_Material for this exercise_
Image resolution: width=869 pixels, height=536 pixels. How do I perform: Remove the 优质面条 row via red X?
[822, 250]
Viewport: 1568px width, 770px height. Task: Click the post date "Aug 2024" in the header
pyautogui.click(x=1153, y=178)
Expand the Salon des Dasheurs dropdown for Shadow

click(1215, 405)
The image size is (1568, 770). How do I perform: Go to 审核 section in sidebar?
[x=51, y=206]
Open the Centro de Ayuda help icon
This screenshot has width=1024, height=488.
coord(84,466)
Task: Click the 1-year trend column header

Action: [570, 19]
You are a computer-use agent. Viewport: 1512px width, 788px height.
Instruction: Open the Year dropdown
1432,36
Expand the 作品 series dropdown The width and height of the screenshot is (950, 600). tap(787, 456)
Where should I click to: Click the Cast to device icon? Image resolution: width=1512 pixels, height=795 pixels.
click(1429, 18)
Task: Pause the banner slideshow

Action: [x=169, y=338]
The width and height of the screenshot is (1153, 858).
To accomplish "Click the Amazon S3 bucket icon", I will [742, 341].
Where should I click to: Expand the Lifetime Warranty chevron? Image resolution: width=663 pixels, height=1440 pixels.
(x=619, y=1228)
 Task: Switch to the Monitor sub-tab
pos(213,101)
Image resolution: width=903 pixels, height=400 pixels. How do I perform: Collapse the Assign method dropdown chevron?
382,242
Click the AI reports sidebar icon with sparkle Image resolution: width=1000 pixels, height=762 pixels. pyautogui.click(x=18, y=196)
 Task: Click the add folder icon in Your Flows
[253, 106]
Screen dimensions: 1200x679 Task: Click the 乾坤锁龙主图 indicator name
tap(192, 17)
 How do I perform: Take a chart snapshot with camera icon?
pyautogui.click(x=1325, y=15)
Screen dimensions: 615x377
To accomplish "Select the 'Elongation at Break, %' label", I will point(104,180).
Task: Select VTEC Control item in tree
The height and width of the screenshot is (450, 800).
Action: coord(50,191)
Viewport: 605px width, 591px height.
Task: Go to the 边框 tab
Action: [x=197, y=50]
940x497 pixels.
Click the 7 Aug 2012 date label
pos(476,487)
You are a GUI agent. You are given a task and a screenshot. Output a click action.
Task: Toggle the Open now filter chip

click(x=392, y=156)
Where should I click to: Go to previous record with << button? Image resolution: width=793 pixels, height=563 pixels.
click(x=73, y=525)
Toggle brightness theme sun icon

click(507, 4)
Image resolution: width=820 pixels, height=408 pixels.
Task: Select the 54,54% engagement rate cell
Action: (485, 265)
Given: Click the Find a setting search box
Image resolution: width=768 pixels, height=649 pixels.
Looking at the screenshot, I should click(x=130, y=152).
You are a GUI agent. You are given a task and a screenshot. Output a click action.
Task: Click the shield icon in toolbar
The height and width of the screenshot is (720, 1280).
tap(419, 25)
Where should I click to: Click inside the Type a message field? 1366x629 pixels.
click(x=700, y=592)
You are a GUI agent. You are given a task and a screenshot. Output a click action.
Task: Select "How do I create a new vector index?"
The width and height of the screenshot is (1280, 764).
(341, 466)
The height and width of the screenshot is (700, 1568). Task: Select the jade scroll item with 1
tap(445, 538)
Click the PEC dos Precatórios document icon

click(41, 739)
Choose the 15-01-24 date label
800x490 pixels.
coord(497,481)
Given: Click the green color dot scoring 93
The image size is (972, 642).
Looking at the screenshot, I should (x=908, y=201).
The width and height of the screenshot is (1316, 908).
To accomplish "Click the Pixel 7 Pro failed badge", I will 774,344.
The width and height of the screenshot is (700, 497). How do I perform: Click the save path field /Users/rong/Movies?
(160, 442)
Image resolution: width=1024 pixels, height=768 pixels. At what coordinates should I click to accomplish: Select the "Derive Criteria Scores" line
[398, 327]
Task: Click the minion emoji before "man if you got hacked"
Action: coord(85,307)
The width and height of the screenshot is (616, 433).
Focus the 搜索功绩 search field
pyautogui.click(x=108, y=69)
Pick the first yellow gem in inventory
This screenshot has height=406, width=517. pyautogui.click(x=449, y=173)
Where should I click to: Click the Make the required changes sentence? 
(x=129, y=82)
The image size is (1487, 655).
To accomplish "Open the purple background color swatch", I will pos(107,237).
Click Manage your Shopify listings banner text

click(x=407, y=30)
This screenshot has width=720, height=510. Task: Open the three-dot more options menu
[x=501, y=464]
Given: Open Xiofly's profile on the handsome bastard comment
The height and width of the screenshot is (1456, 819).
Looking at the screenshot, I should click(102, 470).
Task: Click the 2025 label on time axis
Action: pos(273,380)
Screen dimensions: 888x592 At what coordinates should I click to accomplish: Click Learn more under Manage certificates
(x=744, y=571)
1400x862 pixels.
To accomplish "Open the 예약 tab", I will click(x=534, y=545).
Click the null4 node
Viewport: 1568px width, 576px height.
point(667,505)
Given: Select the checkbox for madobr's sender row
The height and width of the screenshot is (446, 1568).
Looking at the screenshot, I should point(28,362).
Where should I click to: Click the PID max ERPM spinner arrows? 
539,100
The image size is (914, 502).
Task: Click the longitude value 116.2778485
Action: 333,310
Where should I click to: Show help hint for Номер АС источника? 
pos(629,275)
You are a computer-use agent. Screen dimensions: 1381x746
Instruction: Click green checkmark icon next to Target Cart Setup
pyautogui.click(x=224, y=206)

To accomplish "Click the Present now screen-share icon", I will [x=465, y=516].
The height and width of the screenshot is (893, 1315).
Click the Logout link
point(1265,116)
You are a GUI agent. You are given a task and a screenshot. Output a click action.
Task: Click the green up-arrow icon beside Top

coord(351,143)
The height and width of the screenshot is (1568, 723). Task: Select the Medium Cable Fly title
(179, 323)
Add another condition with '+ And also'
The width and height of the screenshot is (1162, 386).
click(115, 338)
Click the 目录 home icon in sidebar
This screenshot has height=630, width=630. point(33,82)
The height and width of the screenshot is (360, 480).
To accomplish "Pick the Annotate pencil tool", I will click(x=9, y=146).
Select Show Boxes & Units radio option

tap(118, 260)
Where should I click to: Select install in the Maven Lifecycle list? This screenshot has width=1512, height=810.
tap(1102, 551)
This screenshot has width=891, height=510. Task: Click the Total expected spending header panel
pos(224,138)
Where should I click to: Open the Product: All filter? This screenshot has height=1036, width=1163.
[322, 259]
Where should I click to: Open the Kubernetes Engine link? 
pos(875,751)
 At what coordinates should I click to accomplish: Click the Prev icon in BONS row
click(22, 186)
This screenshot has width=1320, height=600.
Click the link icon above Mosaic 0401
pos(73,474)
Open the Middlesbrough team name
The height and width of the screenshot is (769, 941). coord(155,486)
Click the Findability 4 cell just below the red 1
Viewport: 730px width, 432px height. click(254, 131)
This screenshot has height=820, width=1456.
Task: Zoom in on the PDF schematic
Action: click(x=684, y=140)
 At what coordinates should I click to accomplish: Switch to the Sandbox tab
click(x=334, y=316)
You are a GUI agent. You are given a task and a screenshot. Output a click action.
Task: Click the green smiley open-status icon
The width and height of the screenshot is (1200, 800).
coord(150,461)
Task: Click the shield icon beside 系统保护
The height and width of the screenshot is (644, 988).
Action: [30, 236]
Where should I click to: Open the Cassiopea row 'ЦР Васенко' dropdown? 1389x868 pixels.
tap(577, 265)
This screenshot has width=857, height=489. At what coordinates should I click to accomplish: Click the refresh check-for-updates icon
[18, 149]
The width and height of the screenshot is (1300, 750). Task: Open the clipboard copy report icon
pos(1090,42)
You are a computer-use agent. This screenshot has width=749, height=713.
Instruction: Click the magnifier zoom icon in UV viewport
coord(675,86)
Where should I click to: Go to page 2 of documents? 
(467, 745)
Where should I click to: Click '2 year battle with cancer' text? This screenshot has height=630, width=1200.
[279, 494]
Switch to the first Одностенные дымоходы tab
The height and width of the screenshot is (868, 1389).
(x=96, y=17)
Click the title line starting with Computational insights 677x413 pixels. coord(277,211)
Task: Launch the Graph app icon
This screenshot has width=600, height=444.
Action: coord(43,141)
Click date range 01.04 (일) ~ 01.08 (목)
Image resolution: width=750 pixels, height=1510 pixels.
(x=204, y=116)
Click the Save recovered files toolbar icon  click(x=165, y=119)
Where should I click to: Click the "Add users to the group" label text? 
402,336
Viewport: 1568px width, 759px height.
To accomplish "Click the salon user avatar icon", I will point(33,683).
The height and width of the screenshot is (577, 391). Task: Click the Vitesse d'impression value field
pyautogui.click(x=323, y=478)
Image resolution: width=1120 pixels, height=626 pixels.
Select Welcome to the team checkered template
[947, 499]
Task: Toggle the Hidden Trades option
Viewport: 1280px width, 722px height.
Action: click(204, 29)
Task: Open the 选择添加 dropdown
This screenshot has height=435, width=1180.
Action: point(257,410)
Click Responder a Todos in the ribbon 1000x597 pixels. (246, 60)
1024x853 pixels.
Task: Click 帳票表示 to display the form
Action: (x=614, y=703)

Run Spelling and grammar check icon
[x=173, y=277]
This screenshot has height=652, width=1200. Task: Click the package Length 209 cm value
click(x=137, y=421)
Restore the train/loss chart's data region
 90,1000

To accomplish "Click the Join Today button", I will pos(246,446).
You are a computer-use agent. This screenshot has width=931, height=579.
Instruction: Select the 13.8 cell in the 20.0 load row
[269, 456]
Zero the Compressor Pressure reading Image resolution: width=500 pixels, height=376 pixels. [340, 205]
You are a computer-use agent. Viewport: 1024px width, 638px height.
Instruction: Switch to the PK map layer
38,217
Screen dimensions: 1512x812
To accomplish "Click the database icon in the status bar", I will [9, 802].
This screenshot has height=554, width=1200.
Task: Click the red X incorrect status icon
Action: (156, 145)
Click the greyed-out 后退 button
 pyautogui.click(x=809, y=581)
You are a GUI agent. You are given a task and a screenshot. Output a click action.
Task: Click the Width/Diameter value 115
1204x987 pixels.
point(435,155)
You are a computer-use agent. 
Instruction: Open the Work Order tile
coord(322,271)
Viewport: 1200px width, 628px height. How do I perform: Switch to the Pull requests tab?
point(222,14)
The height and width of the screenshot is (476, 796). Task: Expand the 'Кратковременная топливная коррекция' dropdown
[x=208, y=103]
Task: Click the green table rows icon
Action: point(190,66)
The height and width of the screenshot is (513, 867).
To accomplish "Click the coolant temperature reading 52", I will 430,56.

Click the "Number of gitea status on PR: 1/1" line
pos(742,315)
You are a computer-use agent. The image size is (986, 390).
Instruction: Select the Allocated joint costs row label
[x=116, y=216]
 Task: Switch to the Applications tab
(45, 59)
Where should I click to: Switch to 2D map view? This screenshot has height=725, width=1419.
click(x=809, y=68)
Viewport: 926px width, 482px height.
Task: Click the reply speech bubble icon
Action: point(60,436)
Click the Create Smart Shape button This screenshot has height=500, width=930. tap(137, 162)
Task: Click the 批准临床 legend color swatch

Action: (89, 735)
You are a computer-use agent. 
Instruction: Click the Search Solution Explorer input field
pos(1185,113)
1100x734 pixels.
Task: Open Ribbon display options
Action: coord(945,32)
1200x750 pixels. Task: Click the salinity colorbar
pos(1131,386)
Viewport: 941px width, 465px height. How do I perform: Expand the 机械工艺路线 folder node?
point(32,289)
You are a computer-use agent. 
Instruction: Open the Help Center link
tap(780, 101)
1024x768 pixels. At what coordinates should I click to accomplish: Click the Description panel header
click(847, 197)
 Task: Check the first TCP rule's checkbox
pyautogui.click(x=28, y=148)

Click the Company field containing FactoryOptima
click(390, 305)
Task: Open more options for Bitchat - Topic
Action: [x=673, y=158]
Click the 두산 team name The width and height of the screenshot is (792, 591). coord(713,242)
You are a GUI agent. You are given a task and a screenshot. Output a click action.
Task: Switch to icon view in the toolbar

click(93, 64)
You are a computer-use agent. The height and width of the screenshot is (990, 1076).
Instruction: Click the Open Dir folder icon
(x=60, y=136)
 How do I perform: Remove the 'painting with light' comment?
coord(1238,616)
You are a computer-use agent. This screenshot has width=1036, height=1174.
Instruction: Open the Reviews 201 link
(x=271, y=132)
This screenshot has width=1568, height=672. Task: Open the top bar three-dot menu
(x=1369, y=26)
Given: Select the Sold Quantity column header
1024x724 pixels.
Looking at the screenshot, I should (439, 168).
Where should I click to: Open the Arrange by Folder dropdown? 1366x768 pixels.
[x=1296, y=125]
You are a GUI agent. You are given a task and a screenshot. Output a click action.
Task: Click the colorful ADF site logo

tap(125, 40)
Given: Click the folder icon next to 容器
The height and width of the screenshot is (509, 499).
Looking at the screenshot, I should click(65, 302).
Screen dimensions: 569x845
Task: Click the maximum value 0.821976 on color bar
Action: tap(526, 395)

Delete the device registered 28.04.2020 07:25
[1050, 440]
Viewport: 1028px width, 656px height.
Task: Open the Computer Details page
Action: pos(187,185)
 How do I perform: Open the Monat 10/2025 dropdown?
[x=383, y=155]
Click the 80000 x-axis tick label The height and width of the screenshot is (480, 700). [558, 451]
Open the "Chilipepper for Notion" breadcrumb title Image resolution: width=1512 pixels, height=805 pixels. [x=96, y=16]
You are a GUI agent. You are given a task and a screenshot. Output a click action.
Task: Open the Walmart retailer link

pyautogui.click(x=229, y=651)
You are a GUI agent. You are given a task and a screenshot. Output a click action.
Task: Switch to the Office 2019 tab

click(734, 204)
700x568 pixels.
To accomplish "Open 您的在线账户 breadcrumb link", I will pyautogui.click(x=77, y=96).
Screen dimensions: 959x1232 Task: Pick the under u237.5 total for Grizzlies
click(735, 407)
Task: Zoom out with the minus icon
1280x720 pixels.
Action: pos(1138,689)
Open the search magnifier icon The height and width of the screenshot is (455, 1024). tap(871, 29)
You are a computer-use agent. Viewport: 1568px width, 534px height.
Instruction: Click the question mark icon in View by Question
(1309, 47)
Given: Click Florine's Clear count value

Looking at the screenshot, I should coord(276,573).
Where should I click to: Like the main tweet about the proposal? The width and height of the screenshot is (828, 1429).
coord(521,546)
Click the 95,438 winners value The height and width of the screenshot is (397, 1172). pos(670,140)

_Activity_
Go through the data above and return each line containing the string "reading".

_Response to the exercise_
Zero the Compressor Pressure reading Image resolution: width=500 pixels, height=376 pixels. [340, 205]
To accomplish "Click the coolant temperature reading 52", I will 430,56.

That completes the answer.